Bir saniyeliğine gerçek bir devrimin ne anlama geleceğini -aslında dünya halklarının maruz bırakıldığı muazzam ızdırabı ve dehşeti sona erdirebilmeyi- düşünün, çünkü yapılması gereken şey budur. Partinin doğru bir şekilde vurguladığı gibi, devrimci parti olmadan devrim olmaz.
Partide olmak, bir bütün olarak Parti çizgisinin ve Parti saflarının sorumluluğunu almak demektir. Tüzüğün belirttiği gibi: “Partinin çizgisi, komünizmin (en kapsamlı anlamda komünist teorinin) bilimsel yöntemini ve bilgi gövdesini kavramasından; bu teorinin gerçeğe uygulanması ve bu uygulamadan kaynaklanan temel ilkeler, strateji ve siyasetlerden oluşur.” Bu yüzden, bir bütün olarak Parti çizgisinin sorumluluğunu üstlendiğinizde, bu Partinin devrimci yolda kalıp kalmayacağına dair sorumluluğu da aldığınız anlamına gelir; bu Partinin gerçekten nesnel durumun sınırlarını zorlayıp zorlamadığının ve devrimci bir durumun ve devrimci bir halkın milyonların içinde ortaya çıkmasını mümkün olan en büyük ölçüde hızlandırıp hızlandırmadığının sorumluluğunu aldığınız anlamına gelir. Bu, Partideki herhangi biri için en yüksek ve en önemli sorumluluk düzeyidir.

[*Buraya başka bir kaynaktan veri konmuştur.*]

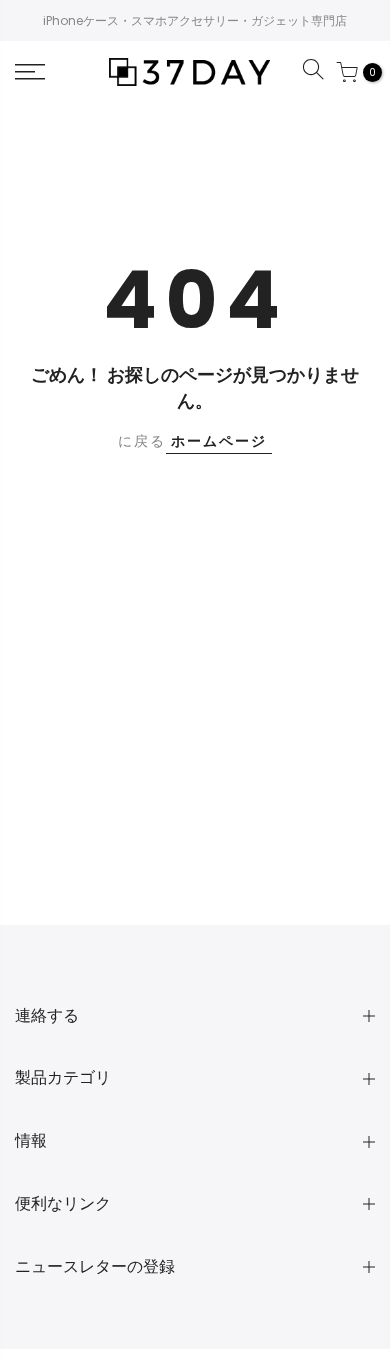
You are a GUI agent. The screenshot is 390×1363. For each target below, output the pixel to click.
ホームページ (219, 441)
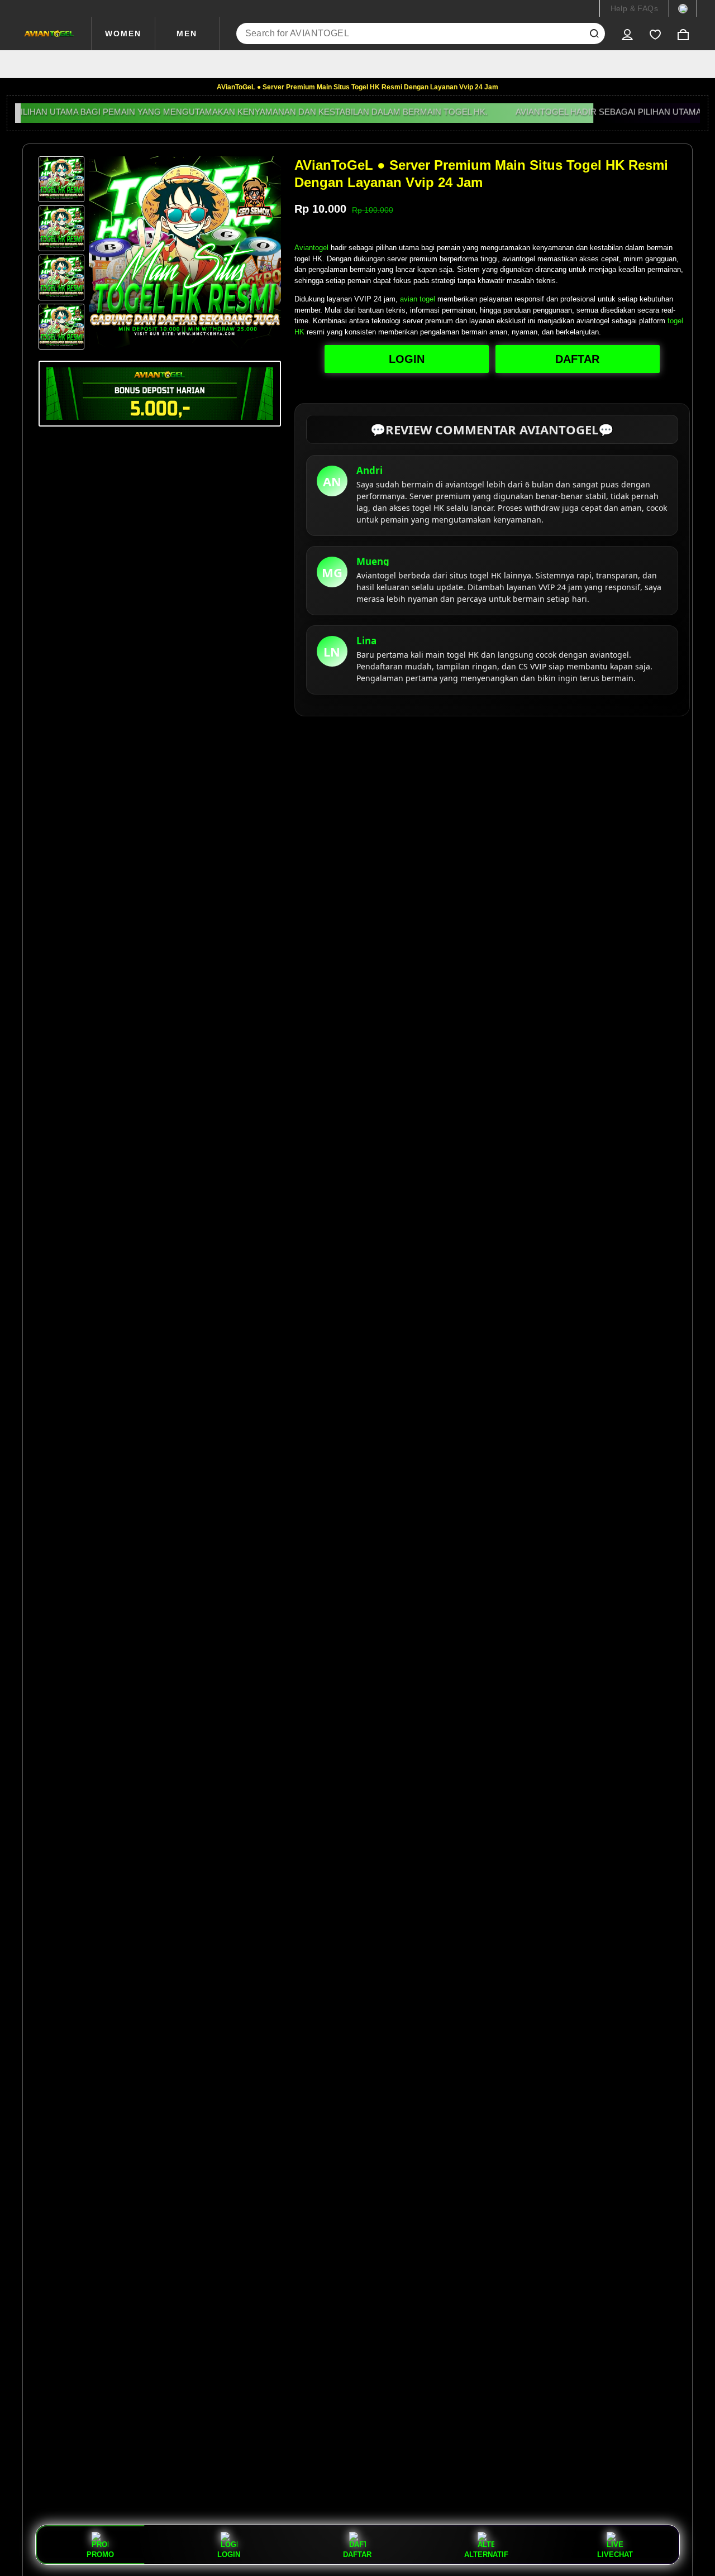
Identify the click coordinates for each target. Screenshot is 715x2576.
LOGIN (407, 359)
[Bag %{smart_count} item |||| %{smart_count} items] (683, 33)
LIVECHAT (615, 2554)
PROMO (100, 2554)
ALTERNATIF (486, 2554)
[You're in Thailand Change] (683, 8)
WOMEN (123, 33)
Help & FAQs (634, 8)
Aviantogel (311, 247)
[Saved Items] (655, 33)
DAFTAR (577, 359)
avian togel (417, 299)
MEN (187, 33)
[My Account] (627, 33)
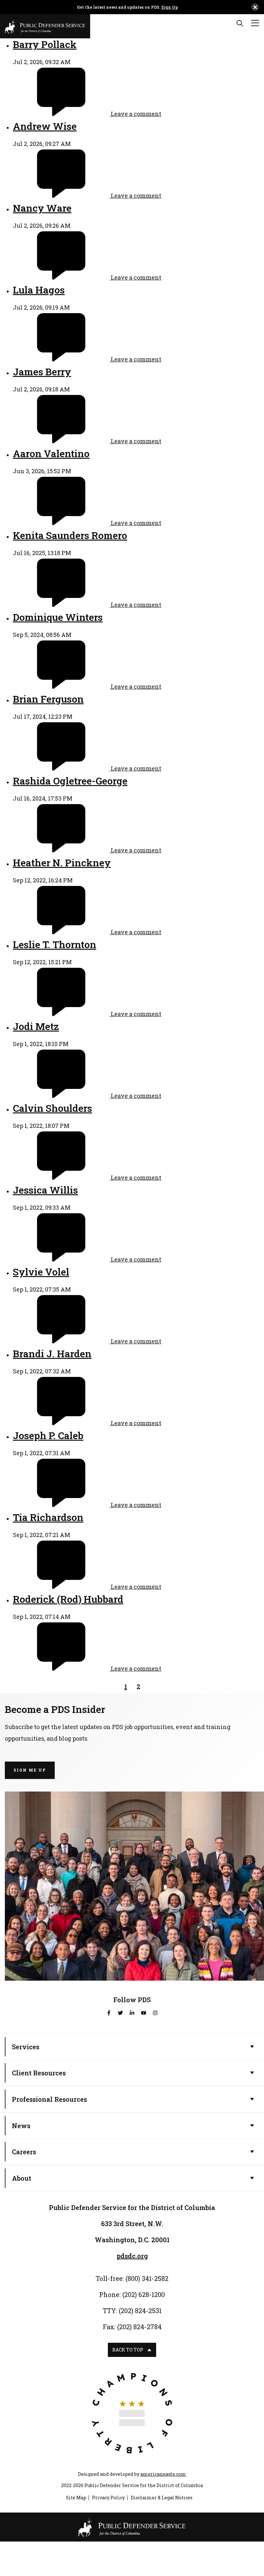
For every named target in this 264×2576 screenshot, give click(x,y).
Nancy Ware (42, 208)
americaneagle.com (163, 2474)
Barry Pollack (45, 44)
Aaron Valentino (51, 453)
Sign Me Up (30, 1770)
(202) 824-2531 (140, 2310)
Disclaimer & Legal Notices (162, 2497)
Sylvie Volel (41, 1271)
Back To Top (127, 2350)
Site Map (76, 2497)
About (21, 2178)
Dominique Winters (58, 617)
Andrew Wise (45, 126)
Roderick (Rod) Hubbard (68, 1599)
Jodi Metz (36, 1026)
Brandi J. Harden (52, 1353)
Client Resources (39, 2073)
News (21, 2125)
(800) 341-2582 (147, 2278)
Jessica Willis (45, 1190)
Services (25, 2047)
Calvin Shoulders (52, 1108)
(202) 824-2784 (139, 2326)
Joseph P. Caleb (48, 1435)
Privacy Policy (108, 2497)
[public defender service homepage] (45, 25)
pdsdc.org (132, 2256)
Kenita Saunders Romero (70, 535)
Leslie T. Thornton (54, 944)
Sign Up (169, 7)
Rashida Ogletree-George (70, 780)
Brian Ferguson (48, 699)
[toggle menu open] (255, 23)
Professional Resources (49, 2099)
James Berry (42, 371)
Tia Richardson (48, 1517)
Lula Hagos (39, 290)
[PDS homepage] (132, 2527)
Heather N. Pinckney (62, 862)
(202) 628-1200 (143, 2294)
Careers (24, 2152)
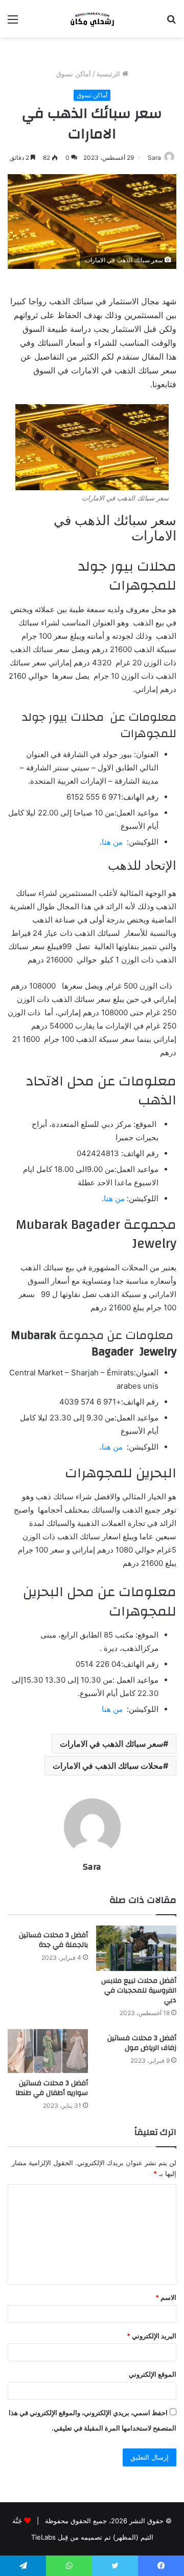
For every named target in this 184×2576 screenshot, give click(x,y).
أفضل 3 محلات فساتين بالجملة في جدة (53, 1940)
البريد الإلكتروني (151, 2336)
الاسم (165, 2297)
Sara (154, 157)
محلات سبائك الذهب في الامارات (108, 1766)
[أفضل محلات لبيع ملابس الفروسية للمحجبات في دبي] (136, 1948)
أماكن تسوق (73, 74)
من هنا (113, 842)
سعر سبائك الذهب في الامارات (111, 1744)
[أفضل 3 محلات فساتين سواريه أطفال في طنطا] (48, 2051)
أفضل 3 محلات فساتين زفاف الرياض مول (141, 2043)
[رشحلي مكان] (92, 18)
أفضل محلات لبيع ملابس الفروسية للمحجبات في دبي (138, 1990)
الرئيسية (109, 74)
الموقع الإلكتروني (152, 2374)
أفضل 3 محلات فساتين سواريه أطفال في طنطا (51, 2088)
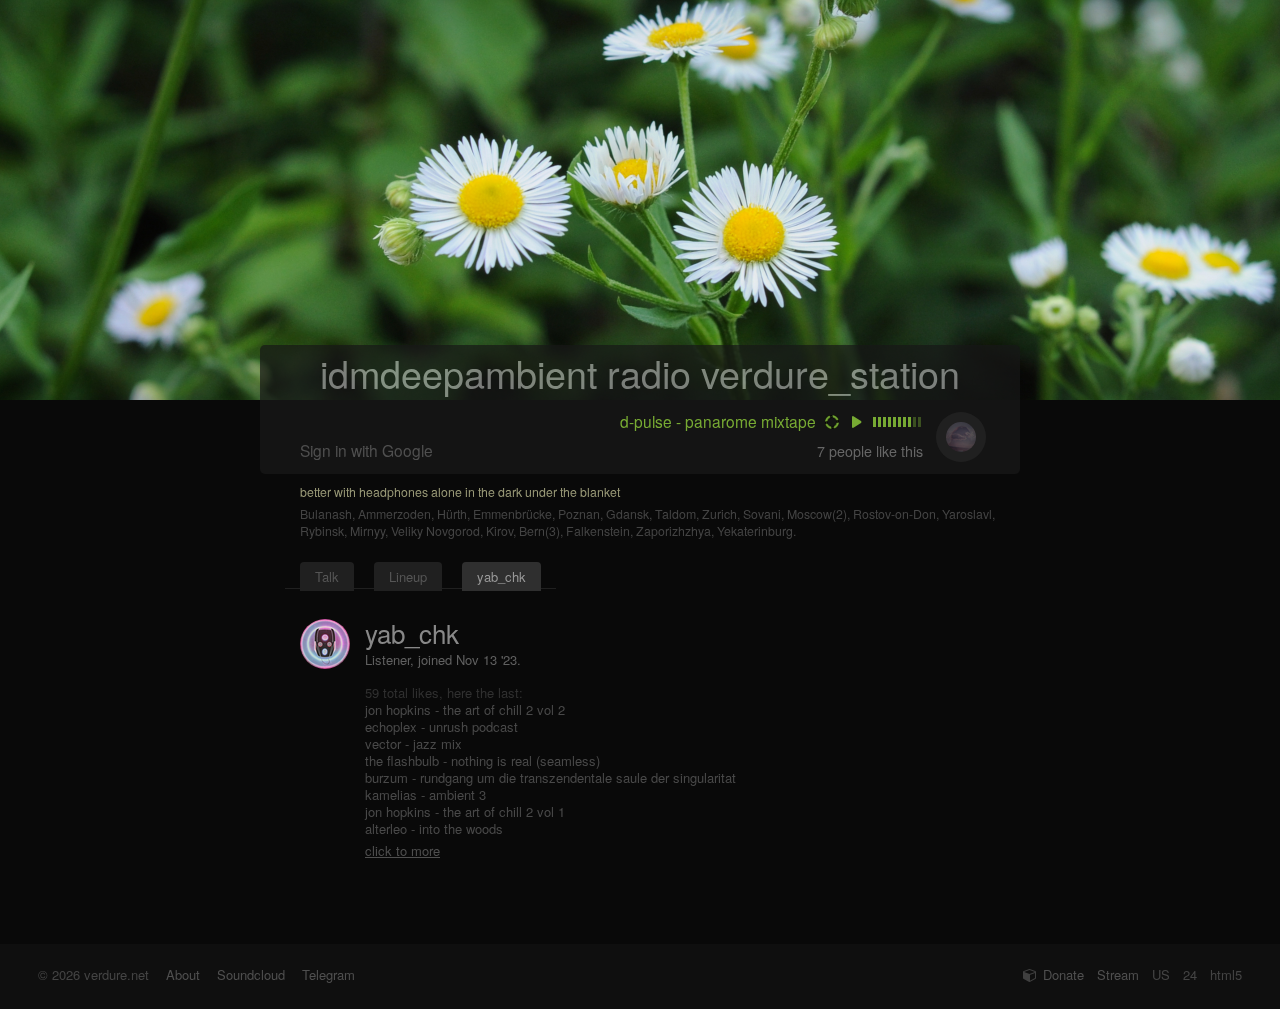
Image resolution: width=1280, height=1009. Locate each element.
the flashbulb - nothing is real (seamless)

Bunun bir parçası olarak, Parti içinde olmakla ilgili beni en çok etkileyen şeylerden biri, Parti çizgisinin sorumluluğunu tamamen farklı bir düzeyde üstlenmenin ne anlama geldiğidir. Partide, sizler bilgi zincirinin (bilim insanlarından oluşan bir ekibin) bir parçasısınız, ona sürekli olarak katkıda bulunursunuz, onunla boğuşursunuz ve dünyayı dönüştürmek için onu kolektif bir şekilde kullanırsınız… ve teoriyi bu süreçten çıkarırsınız (Dünyadaki diğer gelişmeler ve değişimlerle birlikte), ki “teori/pratik/teori” dinamiği dediğimiz şeyin daha geniş bir sürecinde devam eder.
Bu, her şeyden önce toplu olarak tartışılır, ancak aynı zamanda bir rapor sistemi aracılığıyla yapılır. Bu aynı zamanda Parti Tüzüğünde de anlatılmaktadır. Ve aslında rapor yazmak, daha bilimsel olma sürecinin bir parçasıdır: Geri adım atarsınız, yaptığımız işe bakarsınız, yaptıklarımızı sistematikleştirirsiniz ve bunun içinde önemli eğilimleri ve modelleri ararsınız. Sorular sormalısınız: Bu uygulama devrim için genel stratejiyi ne kadar yansıtıyordu? Mümkün olduğunca sınırları zorladık mı? Hem niteliksel hem de niceliksel gelişmeler nelerdi? Eksiklikler varsa, bunları belirlemeli ve nedenleriyle boğuşmalısınız. Neyle karşılaştık? Neyi anlamadık ya da neyi yanlış anladık? Objektif miydi, yoksa çizgiyi gerçekten maksimize edip mümkün olan en yüksek dereceye kadar kullanamamaktan kaynaklanan subjektif unsurlar var mıydı?
Aynı şekilde düşünme biçimleri üzerine de çalışmalısınız -bu da sorumluluk almanın bir parçasıdır- devrim için genel stratejiye doğru fırsatlar ve alanlar yaratırken, siz tikel bir meseleyle uğraşsanız dahi, daha geniş anlamıyla Partinin yaptığı iş budur.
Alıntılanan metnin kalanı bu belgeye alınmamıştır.